* TASK STATEMENT *
What is needed is an exact retyping of the records below, from the first line through the line that contains "Click into the".

* EXERCISE MATERIALS *
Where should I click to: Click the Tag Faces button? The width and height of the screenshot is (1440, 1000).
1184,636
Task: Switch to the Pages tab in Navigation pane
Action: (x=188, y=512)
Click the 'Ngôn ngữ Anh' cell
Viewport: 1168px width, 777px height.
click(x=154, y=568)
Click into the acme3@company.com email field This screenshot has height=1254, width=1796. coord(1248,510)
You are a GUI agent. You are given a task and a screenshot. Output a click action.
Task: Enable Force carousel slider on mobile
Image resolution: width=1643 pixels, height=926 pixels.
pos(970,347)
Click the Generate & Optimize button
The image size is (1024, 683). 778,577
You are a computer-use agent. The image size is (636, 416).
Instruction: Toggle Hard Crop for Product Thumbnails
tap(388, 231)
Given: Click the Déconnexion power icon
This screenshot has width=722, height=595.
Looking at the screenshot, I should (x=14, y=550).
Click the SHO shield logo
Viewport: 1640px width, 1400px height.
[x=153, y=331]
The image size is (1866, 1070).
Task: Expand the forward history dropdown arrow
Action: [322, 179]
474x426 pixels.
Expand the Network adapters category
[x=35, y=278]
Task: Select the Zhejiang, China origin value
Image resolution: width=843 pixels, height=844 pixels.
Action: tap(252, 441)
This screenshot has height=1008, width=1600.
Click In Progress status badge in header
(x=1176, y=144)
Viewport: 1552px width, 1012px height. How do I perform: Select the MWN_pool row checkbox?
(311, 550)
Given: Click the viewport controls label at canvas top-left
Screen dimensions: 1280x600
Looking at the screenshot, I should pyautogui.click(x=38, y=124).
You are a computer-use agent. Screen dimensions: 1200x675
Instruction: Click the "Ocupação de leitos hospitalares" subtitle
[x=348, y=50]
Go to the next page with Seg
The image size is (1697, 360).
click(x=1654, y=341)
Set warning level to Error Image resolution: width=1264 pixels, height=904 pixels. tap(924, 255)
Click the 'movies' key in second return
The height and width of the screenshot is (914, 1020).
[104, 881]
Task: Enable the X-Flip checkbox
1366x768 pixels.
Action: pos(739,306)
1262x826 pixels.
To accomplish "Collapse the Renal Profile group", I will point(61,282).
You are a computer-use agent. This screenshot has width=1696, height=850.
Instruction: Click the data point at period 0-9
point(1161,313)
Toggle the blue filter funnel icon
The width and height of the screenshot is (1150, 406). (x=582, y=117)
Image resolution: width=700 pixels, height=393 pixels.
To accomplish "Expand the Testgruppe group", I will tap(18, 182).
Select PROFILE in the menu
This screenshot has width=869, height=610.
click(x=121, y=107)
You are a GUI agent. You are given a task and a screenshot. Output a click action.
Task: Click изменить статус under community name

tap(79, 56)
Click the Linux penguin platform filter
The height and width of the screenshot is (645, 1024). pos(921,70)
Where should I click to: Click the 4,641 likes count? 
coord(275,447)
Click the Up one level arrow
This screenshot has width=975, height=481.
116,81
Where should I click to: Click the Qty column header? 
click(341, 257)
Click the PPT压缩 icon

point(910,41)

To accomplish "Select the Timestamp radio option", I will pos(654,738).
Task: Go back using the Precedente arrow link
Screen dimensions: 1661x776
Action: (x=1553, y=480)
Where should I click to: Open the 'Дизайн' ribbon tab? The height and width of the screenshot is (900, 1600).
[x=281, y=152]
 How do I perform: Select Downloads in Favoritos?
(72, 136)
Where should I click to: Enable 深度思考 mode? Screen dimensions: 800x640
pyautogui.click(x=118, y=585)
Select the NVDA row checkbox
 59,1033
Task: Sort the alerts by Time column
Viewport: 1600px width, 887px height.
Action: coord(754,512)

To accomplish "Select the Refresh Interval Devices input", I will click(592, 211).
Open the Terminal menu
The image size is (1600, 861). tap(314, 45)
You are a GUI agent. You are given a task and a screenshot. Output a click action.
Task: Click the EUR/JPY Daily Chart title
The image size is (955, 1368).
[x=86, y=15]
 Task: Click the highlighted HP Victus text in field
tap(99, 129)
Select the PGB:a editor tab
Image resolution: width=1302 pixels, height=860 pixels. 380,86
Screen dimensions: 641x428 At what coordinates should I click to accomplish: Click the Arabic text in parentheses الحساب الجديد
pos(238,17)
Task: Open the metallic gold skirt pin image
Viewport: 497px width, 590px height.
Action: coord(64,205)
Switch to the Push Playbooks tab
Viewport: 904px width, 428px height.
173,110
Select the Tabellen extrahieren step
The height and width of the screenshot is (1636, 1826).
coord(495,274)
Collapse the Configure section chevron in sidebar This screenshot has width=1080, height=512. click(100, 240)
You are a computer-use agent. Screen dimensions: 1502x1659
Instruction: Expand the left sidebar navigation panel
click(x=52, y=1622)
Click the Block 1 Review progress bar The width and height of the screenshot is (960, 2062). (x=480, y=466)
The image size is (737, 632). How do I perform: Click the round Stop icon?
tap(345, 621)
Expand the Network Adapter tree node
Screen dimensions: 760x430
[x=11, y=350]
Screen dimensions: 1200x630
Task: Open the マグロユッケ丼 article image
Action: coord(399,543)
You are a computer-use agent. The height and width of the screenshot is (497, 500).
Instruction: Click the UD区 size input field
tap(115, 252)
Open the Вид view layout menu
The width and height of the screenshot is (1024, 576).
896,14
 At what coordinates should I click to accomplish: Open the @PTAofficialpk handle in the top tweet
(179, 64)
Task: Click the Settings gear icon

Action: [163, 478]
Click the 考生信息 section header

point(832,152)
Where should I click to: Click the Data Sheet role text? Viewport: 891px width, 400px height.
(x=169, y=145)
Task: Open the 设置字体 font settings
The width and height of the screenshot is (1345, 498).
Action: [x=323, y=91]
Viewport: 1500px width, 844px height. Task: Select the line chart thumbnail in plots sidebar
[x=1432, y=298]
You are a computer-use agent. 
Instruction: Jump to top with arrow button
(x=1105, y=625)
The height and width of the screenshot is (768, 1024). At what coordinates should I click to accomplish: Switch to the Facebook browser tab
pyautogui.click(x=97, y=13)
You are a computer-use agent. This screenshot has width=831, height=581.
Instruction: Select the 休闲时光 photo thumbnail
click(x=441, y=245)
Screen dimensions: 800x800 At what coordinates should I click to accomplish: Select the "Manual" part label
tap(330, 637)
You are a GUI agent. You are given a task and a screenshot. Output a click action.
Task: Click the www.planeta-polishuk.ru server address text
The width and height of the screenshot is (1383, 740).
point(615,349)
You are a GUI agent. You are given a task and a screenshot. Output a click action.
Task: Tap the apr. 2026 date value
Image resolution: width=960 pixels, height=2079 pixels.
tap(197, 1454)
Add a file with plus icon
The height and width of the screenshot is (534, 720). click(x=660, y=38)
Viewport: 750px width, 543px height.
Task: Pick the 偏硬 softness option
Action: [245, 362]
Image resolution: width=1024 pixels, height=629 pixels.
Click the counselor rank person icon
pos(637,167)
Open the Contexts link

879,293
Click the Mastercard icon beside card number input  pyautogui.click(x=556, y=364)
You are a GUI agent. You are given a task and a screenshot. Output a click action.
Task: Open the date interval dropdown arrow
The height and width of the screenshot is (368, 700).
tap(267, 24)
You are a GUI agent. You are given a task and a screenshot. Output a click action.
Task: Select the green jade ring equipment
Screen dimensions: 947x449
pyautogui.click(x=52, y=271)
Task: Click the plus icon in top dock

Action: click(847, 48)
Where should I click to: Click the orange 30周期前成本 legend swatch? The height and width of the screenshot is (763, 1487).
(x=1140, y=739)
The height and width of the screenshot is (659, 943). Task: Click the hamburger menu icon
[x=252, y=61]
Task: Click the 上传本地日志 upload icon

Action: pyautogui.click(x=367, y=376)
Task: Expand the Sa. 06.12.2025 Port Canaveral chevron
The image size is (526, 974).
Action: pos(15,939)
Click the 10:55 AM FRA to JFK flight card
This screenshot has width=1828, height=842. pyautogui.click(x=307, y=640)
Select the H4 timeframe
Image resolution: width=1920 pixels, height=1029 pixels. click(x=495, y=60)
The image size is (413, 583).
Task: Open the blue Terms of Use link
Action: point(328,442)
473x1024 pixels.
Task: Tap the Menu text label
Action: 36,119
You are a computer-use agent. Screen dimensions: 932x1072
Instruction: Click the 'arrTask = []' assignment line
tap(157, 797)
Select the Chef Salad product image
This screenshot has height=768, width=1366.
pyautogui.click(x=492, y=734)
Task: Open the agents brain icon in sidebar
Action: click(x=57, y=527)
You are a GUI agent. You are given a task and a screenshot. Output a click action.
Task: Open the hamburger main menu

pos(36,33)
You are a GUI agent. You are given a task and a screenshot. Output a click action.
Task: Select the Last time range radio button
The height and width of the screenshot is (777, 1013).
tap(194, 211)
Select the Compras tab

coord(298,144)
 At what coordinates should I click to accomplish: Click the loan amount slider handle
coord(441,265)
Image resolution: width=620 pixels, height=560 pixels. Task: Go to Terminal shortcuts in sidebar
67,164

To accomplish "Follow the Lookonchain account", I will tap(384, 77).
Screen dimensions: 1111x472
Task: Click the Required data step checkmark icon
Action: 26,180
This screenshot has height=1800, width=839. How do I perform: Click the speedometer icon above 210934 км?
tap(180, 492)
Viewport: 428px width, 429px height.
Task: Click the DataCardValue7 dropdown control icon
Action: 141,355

* SOLUTION TO THE PROBLEM *
Where should I click to: Click the Tag Faces button? The width and height of the screenshot is (1440, 1000).
1184,636
Task: Switch to the Pages tab in Navigation pane
Action: (x=188, y=512)
Click the 'Ngôn ngữ Anh' cell
Viewport: 1168px width, 777px height.
click(x=154, y=568)
Click into the acme3@company.com email field This screenshot has height=1254, width=1796. coord(1248,510)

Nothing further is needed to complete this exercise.